---------- Source data ----------

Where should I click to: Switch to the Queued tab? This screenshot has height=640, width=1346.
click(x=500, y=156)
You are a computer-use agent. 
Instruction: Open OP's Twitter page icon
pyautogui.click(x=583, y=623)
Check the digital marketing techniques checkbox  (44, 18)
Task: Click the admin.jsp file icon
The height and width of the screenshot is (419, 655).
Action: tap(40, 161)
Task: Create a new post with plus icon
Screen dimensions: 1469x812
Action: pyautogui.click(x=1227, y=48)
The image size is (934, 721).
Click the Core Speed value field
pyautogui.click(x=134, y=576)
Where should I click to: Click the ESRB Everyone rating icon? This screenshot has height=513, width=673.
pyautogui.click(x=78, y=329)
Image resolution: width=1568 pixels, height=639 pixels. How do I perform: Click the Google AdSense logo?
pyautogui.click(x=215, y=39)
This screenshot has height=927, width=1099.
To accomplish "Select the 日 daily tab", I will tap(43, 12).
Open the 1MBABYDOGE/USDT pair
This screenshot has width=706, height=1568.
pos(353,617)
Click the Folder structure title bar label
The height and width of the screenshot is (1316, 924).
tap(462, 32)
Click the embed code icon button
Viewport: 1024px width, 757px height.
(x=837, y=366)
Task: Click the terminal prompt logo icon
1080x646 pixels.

----------

Exercise directions: Present every line of the material above as a numbered list, leaving out any blank lines.

Reply:
1. Where should I click to: Switch to the Queued tab? This screenshot has height=640, width=1346.
2. click(x=500, y=156)
3. You are a computer-use agent. 
4. Instruction: Open OP's Twitter page icon
5. pyautogui.click(x=583, y=623)
6. Check the digital marketing techniques checkbox  (44, 18)
7. Task: Click the admin.jsp file icon
8. The height and width of the screenshot is (419, 655).
9. Action: tap(40, 161)
10. Task: Create a new post with plus icon
11. Screen dimensions: 1469x812
12. Action: pyautogui.click(x=1227, y=48)
13. The image size is (934, 721).
14. Click the Core Speed value field
15. pyautogui.click(x=134, y=576)
16. Where should I click to: Click the ESRB Everyone rating icon? This screenshot has height=513, width=673.
17. pyautogui.click(x=78, y=329)
18. Image resolution: width=1568 pixels, height=639 pixels. How do I perform: Click the Google AdSense logo?
19. pyautogui.click(x=215, y=39)
20. This screenshot has height=927, width=1099.
21. To accomplish "Select the 日 daily tab", I will tap(43, 12).
22. Open the 1MBABYDOGE/USDT pair
23. This screenshot has width=706, height=1568.
24. pos(353,617)
25. Click the Folder structure title bar label
26. The height and width of the screenshot is (1316, 924).
27. tap(462, 32)
28. Click the embed code icon button
29. Viewport: 1024px width, 757px height.
30. (x=837, y=366)
31. Task: Click the terminal prompt logo icon
32. 1080x646 pixels.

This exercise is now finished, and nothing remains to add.